Question

How do you graph ${{x}^{2}}+{{y}^{2}}=9$ and what are its lines of symmetry? $$$$

Answer 1

We recall the definition of lines of symmetry and circle. We recall that the standard equation of circle in centre-radius form with centre $\left( a,b \right)$ and radius $r$ is given by ${{\left( x-a \right)}^{2}}+{{\left( y-b \right)}^{2}}={{r}^{2}}$. We compare the standard equation with the given equation and find the centre and radius of the given circle to plot it. We find the lines symmetry as the lines which bisect the circles into two semi-circle. $$$$

Complete step by step answer:
We know in mirror symmetry or reflection symmetry is symmetry where the shape of an object does not change after reflection. A line of symmetry exists at equal distance from object and image. Hence a line of symmetry for any object will divide the object into two equal shapes which are mirror reflection of each other. We know that equation of a circle the centre-radius form can between with coordinates of centre $\left( a,b \right)$ and length of the radius $r$ as $${{\left( x-a \right)}^{2}}+{{\left( y-b \right)}^{2}}={{r}^{2}}$$ We are given the following implicit equation in the question $${{x}^{2}}+{{y}^{2}}={{9}^{2}}$$ We observe the above equation and standard equation of circle in centre-radius and find that they are quite similar. We can write the above equation as $${{\left( x-0 \right)}^{2}}+{{\left( y-0 \right)}^{2}}={{3}^{2}}$$ We now again compare the above equation and standard equation of circle in centre-radius to find centre as $\left( a,b \right)=\left( 0,0 \right)$ and radius as $r=3$. So we draw the circle with centre at origin $\left( 0,0 \right)$ and radius $r=3$.  The line of symmetries will divide the circle into two congruent halves which means semicircle with radius $r=3$. So that line will be passing through the centre and hence lines of symmetry of the circle are its diameters. Here $x-$axis and $y-$axis are among the lines of symmetry.

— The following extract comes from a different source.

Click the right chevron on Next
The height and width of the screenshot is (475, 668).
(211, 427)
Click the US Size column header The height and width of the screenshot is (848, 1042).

Note: We note that we call alternatively plot the given implicit equation ${{x}^{2}}+{{y}^{2}}=9$ by converting it to implicit equation $y=\pm \sqrt{9-{{x}^{2}}}$ where $y=\sqrt{9-{{x}^{2}}}$ will represent the semi-circle above $x-$axis and $y=-\sqrt{9-{{x}^{2}}}$ will represent the semi-circle below $x-$axis. The form of the circle is a quadratic equation form which is ${{x}^{2}}+{{y}^{2}}+2gx+2fy+c=0$.